Na sua "Lata de Lixo" há bonecos de escravos espalhados pelo palco, que vão apanhando ao acaso das circunstâncias. Já em "O Alienista" praticamente não há escravos. O que essa diferença indica?

De fato, na obra inteira de Machado há poucos escravos. Quando aparecem, entretanto, eles são uma presença aguda, que desequilibra o quadro decoroso e bem-falante em que decorre a vida das classes altas, com suas pretensões de civilidade.

Para dar um exemplo, em "Dom Casmurro", a certa altura, Bentinho arrisca uma conversa nostálgica com um ex-escravo, a quem pergunta se lembra dos velhos tempos. A resposta vem brevíssima, abrindo uma perspectiva infinita: "Alembro". A meu ver, a crítica não se compenetrou suficientemente do caráter de classe do sarcasmo machadiano.

Foi esse escândalo desqualificador que procurei fixar através da presença dos bonecos e das surras periódicas a que são submetidos, a troco de nada, sem maior conexão com a intriga e o diálogo. Sobre esse pano de fundo mudo e brutal, à vista de todos, mas não comentado, as veleidades científicas de Simão Bacamarte e as artimanhas políticas das classes bem postas mudam de caráter, adquirindo uma tonalidade grotesca.

Embora não tenhamos mais escravidão, a desigualdade insustentável entre as classes faz que o esquema continue vivo.

O sr. não forçou a mão ao colocar o levante popular no centro da intriga?
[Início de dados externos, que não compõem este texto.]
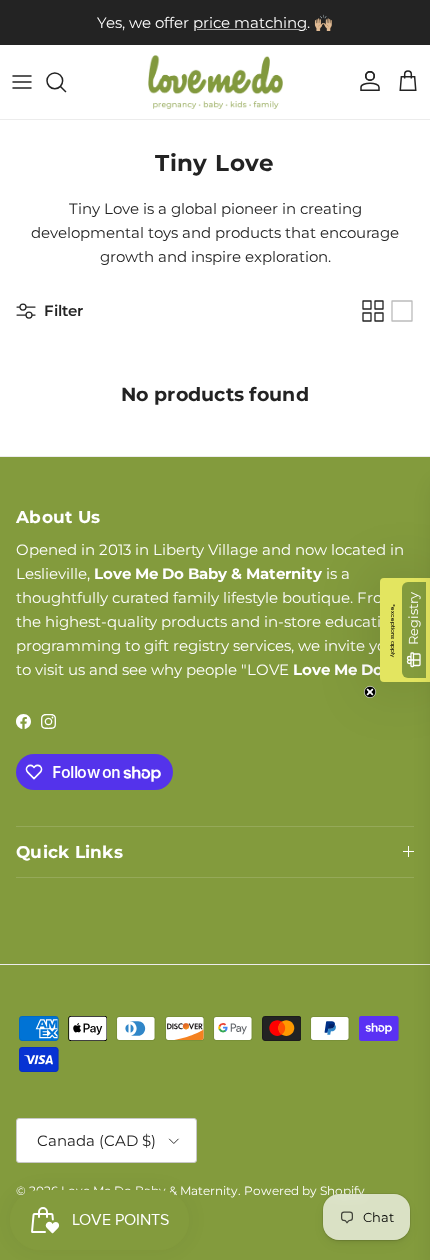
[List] (402, 311)
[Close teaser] (370, 692)
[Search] (66, 82)
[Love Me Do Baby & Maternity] (215, 82)
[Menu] (22, 82)
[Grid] (373, 311)
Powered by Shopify (304, 1190)
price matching (250, 22)
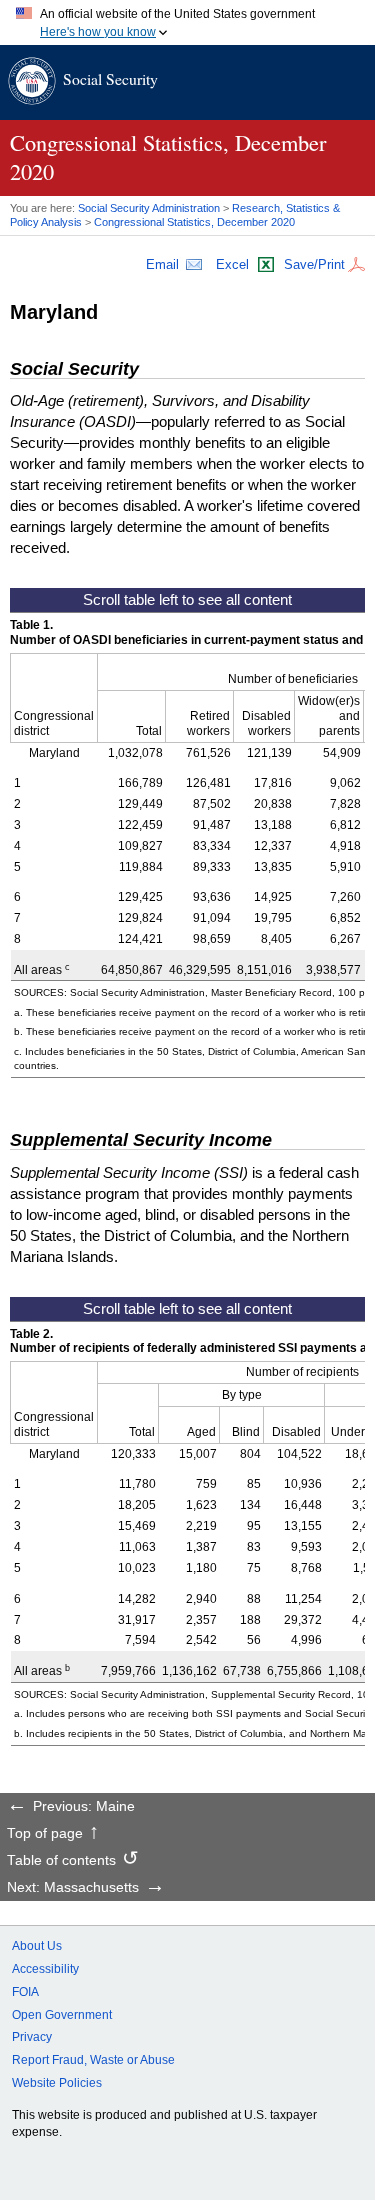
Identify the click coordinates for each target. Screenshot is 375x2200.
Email (162, 264)
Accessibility (45, 1969)
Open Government (62, 2015)
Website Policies (57, 2083)
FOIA (25, 1992)
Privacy (32, 2037)
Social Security (110, 78)
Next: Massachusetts (73, 1888)
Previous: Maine (84, 1807)
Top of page (45, 1834)
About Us (37, 1946)
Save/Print (314, 264)
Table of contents (61, 1861)
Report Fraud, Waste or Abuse (93, 2060)
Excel (232, 264)
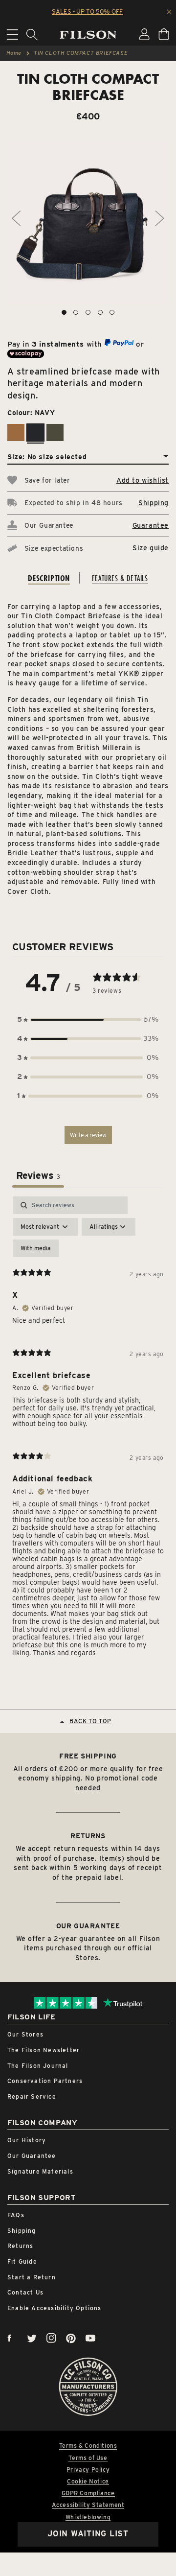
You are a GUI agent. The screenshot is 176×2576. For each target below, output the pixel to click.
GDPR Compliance (88, 2493)
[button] (88, 1019)
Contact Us (25, 2292)
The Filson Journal (37, 2065)
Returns (20, 2245)
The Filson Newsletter (43, 2050)
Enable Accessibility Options (54, 2308)
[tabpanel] (88, 1430)
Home (14, 52)
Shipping (153, 503)
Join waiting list (88, 2533)
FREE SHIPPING (88, 1756)
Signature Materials (40, 2171)
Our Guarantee (31, 2155)
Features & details (120, 578)
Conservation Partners (45, 2080)
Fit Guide (22, 2261)
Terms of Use (87, 2458)
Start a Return (31, 2277)
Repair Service (31, 2096)
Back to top (90, 1721)
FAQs (15, 2215)
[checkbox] (36, 1248)
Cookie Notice (88, 2481)
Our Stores (25, 2034)
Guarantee (150, 525)
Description (49, 578)
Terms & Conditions (88, 2445)
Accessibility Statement (88, 2505)
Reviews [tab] (38, 1175)
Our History (26, 2140)
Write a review (88, 1135)
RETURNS (87, 1835)
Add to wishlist (142, 480)
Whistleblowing (88, 2517)
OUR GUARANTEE (88, 1925)
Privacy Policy (88, 2469)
Afinal de contas, "O Alienista" gira em torno das teorias da loucura de Simão Bacamarte.

No conto de Machado, a pacata Itaguaí é abalada por duas revoluções modernizantes. Uma científica, que desemboca na ditadura do doutor Simão. Outra social, vagamente calcada na Revolução Francesa e oposta à primeira.
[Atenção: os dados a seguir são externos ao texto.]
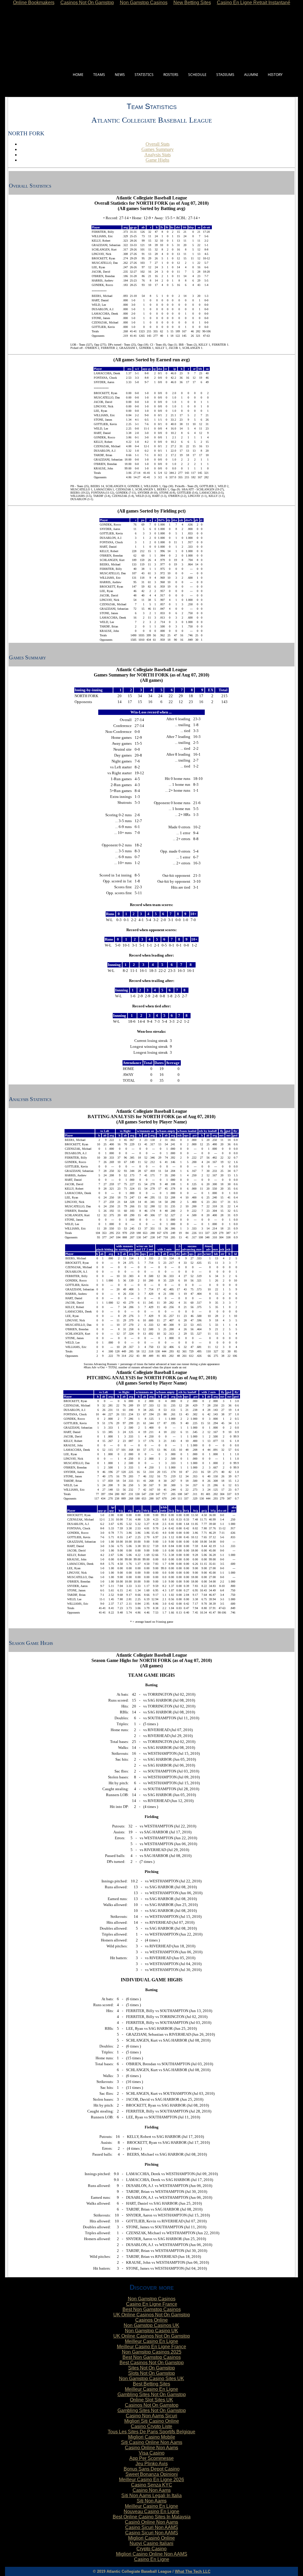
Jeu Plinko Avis (152, 2463)
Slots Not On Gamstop (151, 2373)
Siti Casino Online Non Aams (151, 2442)
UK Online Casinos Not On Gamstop (151, 2314)
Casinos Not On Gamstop (151, 2405)
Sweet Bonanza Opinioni (151, 2474)
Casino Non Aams (152, 2490)
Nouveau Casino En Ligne (151, 2511)
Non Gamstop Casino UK (151, 2330)
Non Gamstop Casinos (151, 2298)
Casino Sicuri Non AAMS (151, 2527)
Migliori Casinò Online (151, 2538)
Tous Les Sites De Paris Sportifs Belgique (151, 2431)
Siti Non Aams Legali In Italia (151, 2495)
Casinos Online (151, 2320)
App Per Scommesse (151, 2458)
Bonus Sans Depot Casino (152, 2468)
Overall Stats (158, 144)
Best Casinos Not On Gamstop (152, 2362)
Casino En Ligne (151, 2559)
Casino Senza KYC (151, 2484)
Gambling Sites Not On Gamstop (151, 2394)
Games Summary (157, 149)
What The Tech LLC (192, 2571)
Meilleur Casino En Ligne (151, 2341)
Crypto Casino (151, 2548)
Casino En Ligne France (151, 2304)
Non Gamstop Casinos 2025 (151, 2351)
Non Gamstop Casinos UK (151, 2325)
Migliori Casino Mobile (151, 2437)
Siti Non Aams (152, 2500)
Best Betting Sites (151, 2383)
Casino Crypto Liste (151, 2426)
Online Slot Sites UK (151, 2399)
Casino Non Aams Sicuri (151, 2415)
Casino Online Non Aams (151, 2447)
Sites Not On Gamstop (151, 2367)
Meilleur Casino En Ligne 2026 (151, 2479)
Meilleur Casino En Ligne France (151, 2346)
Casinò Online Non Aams (151, 2522)
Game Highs (157, 159)
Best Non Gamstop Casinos (152, 2309)
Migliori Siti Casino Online (151, 2421)
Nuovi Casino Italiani (151, 2543)
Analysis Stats (157, 154)
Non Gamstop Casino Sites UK (151, 2378)
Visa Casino (152, 2452)
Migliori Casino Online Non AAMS (151, 2554)
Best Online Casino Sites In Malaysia (152, 2516)
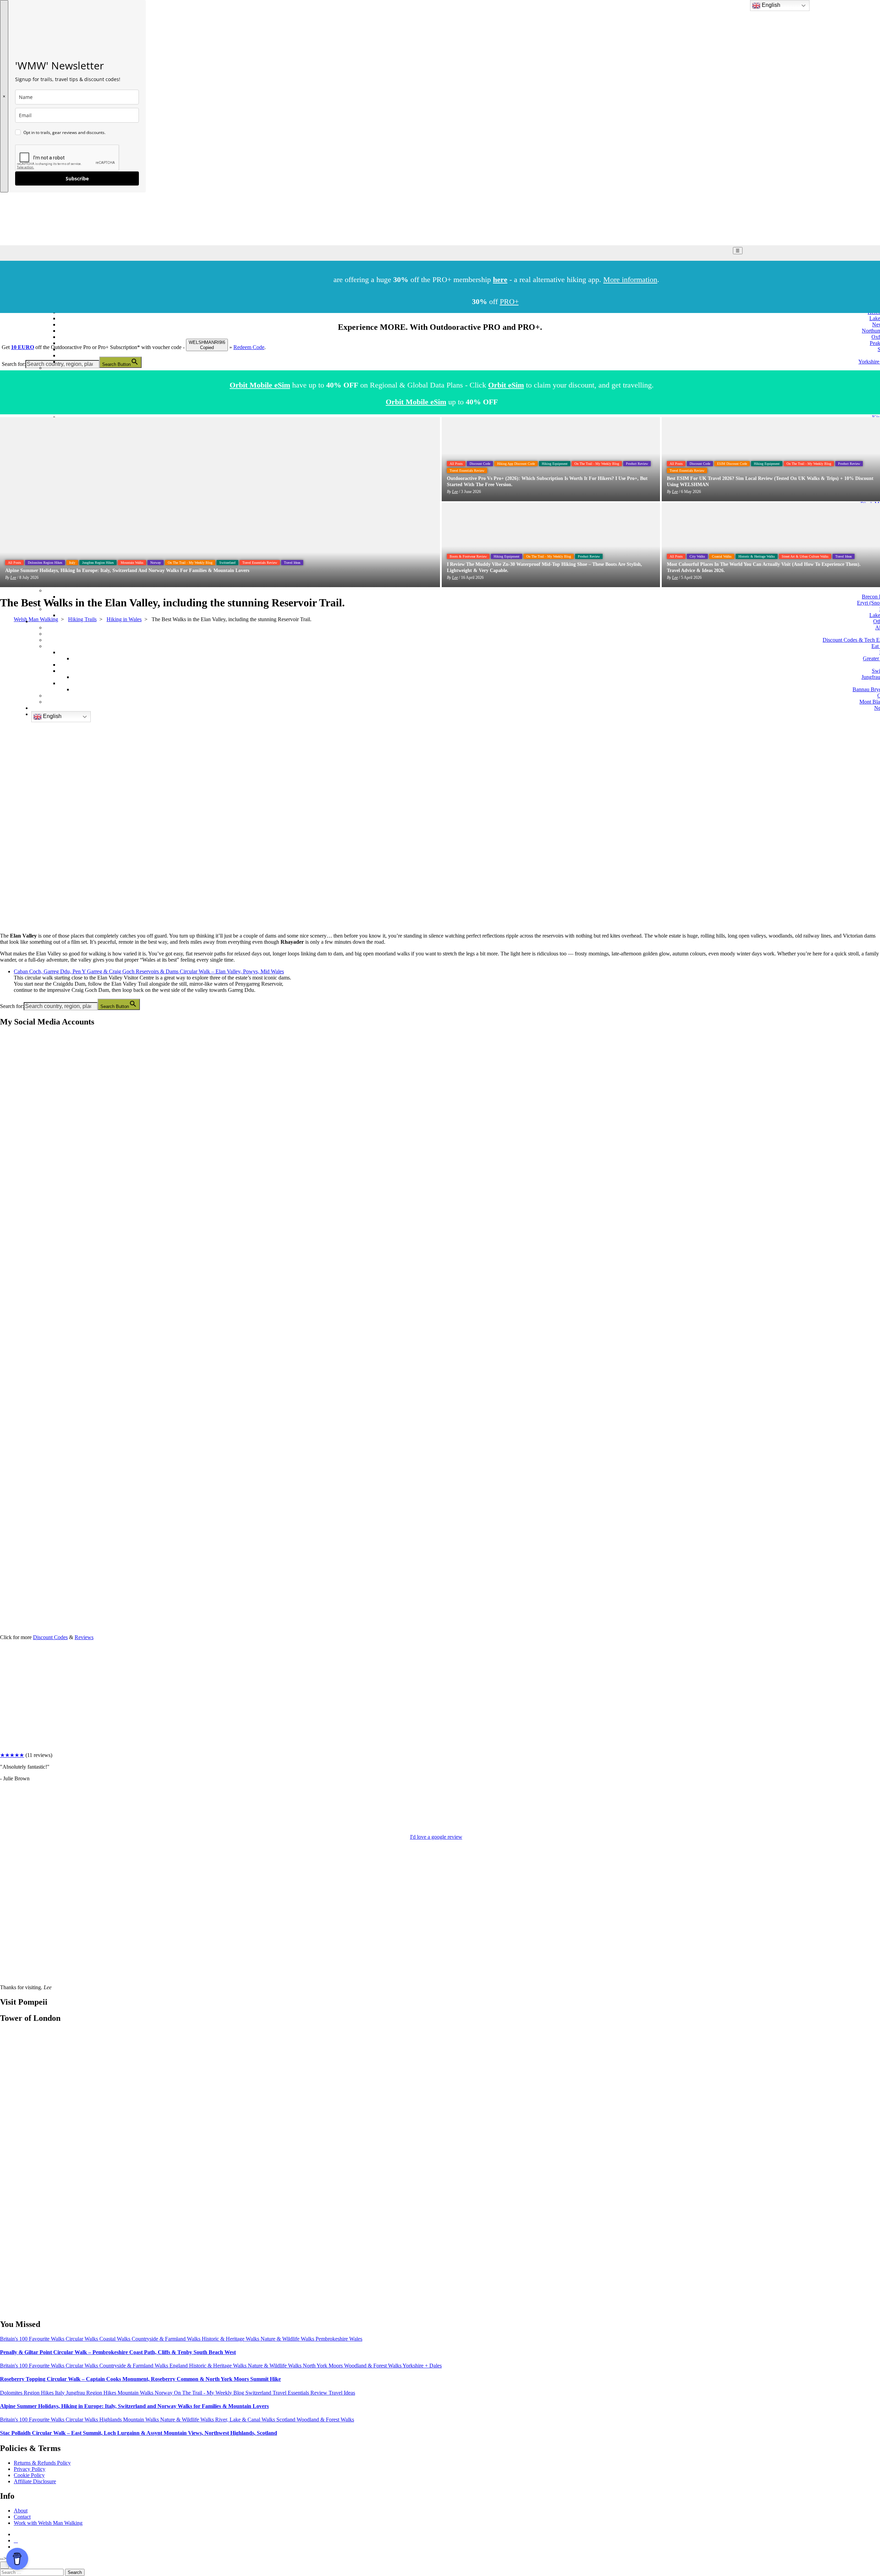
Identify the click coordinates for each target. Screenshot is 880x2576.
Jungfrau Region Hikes (98, 562)
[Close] (4, 2565)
A ideia machadiana de ambientar episódios de inovação científica e de luta social moderna nos cafundós do Brasil naturalmente era satírica. Respondia a nossos complexos de ex-colônia e ao anseio de pular para a linha de frente do mundo.

Os leitores, até onde sei, se interessaram mais pelas teorias da loucura, que de fato organizam o primeiro plano do conto e têm a vantagem de estar na moda, graças a certo ar de família com os temas do celebérrimo Foucault. Mas a dinâmica da revolução num fim de mundo, com seus fluxos, refluxos e líderes oportunistas, não é menos interessante.

Se a referência dominante forem as teorias da loucura, a revolução aparecerá como um exemplo a mais de maluquice. Se a dominante for a rebelião popular, as teorias de Bacamarte aparecerão como elementos no jogo do poder, o que é mais sutil (e igualmente foucaultiano). As duas leituras são possíveis, e o melhor é balançar entre elas. Para as finalidades de alusão a 1964, a ênfase na luta social, entre cômica e tétrica, prometia mais.

    FONTE: Folha de São Paulo, 18 de maio de 2014.